API keys are constrained by your effective permissions:

Token Effective Permissions = (Your Role ∪ Your Custom) ∩ Token Requested

Example: A Maintainer (15 permissions) cannot create a key with UsersRead because that permission is Admin-only.

Keys Are Validated at Request Time

If your role is downgraded, your existing keys are automatically constrained:

  1. Admin creates key with UsersRead permission
  2. Admin is demoted to Maintainer
  3. Key requests to /api/v1/users now fail - UsersRead is no longer in the user's effective permissions

This ensures keys never grant more access than the user currently has.

No Permissions = User's Full Access

If you don't specify permissions when creating a key, it inherits your full effective permissions:

# Creates key with all your permissions
curl -X POST http://localhost:8080/api/v1/api-keys \
-H "Authorization: Bearer $TOKEN" \
-H "Content-Type: application/json" \
-d '{"name": "Full Access Key"}'

Using API Keys

curl -H "X-API-Key: codex_abc12345_secretpart" \
http://localhost:8080/api/v1/libraries

Bearer Token

curl -H "Authorization: Bearer codex_abc12345_secretpart" \
http://localhost:8080/api/v1/libraries

Basic Auth (for OPDS readers)

Many OPDS reader apps only support Basic Auth:

Username: api
Password: codex_abc12345_secretpart

Or with curl:

curl -u "api:codex_abc12345_secretpart" \
http://localhost:8080/opds/v1.2/catalog

Key Format

API keys follow the format: codex_<prefix>_<secret>

PartDescription
codex_Fixed prefix identifying Codex keys
<prefix>8-character identifier for quick lookup
<secret>Random secret (hashed in database)

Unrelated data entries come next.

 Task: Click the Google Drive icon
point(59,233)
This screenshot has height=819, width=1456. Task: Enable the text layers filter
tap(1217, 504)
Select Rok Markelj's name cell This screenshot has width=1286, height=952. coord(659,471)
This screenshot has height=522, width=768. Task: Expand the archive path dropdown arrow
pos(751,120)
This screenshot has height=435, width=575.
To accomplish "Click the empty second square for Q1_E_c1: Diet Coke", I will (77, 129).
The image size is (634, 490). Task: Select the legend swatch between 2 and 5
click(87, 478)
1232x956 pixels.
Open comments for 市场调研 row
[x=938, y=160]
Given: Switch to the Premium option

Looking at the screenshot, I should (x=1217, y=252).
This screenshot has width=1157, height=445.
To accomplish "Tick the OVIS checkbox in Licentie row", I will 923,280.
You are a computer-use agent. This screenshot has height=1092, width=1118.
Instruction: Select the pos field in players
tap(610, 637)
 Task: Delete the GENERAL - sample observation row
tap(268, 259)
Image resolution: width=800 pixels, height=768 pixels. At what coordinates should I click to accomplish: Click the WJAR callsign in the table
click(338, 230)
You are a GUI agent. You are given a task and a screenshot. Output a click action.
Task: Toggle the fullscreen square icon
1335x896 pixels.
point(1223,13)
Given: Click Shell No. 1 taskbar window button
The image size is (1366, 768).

The prefix is stored in plaintext for lookup, but the secret is hashed - Codex cannot recover lost keys.

Permission Presets

OPDS / Reader Apps

Minimal permissions for read-only access:

{
"name": "OPDS Reader",
"permissions": ["LibrariesRead", "SeriesRead", "BooksRead", "PagesRead"]
}

Automation Script

For scripts that trigger scans and monitor progress:

{
"name": "Scanner Script",
"permissions": [
"LibrariesRead",
"LibrariesWrite",
"TasksRead",
"TasksWrite"
]
}

Mobile App

Full reading experience with progress tracking:

{
"name": "Mobile App",
"permissions": [
"LibrariesRead",
"SeriesRead",
"BooksRead",
"BooksWrite",
"PagesRead"
]
}

Metadata Manager

For tools that update metadata:

{
"name": "Metadata Tool",
"permissions": [
"LibrariesRead",
"SeriesRead",
"SeriesWrite",
"BooksRead",
"BooksWrite"
]
}

Managing API Keys

List Your Keys

curl http://localhost:8080/api/v1/api-keys \
-H "Authorization: Bearer $TOKEN"

Response shows key metadata (not the secret):

[
{
"id": "uuid",
"name": "OPDS Reader",
"key_prefix": "codex_abc12345",
"permissions": ["LibrariesRead", "BooksRead"],
"last_used_at": "2024-01-15T12:30:00Z",
"expires_at": null,
"created_at": "2024-01-01T10:00:00Z"
}
]

Revoke a Key

curl -X DELETE http://localhost:8080/api/v1/api-keys/{id} \
-H "Authorization: Bearer $TOKEN"

Revoked keys are immediately invalid.

Key with Expiration

curl -X POST http://localhost:8080/api/v1/api-keys \
-H "Authorization: Bearer $TOKEN" \
-H "Content-Type: application/json" \
-d '{
"name": "Temporary Access",
"permissions": ["LibrariesRead", "BooksRead"],
"expires_at": "2024-02-01T00:00:00Z"
}'

Expired keys are automatically rejected.

Best Practices

  1. Use minimal permissions - Only grant what the application needs
  2. Descriptive names - Name keys by purpose (e.g., "Panels iOS App", "Scan Script")
  3. Separate keys per app - Don't share keys between applications
  4. Set expiration dates - For temporary or guest access
  5. Monitor last_used_at - Identify unused keys for cleanup
  6. Rotate periodically - Create new keys and revoke old ones
  7. Never commit to VCS - Use environment variables or secret managers
  8. Revoke compromised keys - Delete immediately if exposed

Troubleshooting

Key Not Working

  1. Check the full key - Ensure no truncation or extra whitespace
  2. Verify not revoked - Check key still exists in your profile
  3. Check expiration - Key may have expired
  4. Try different header - Some clients handle headers differently

Permission Denied

  1. Check key permissions - View key in profile to see its permissions
  2. Check your role - Your role may have changed since key creation
  3. Verify endpoint permissions - Confirm which permission the endpoint requires

"Invalid API key format"

The key must start with codex_ and have the correct structure. Verify you're using the complete key.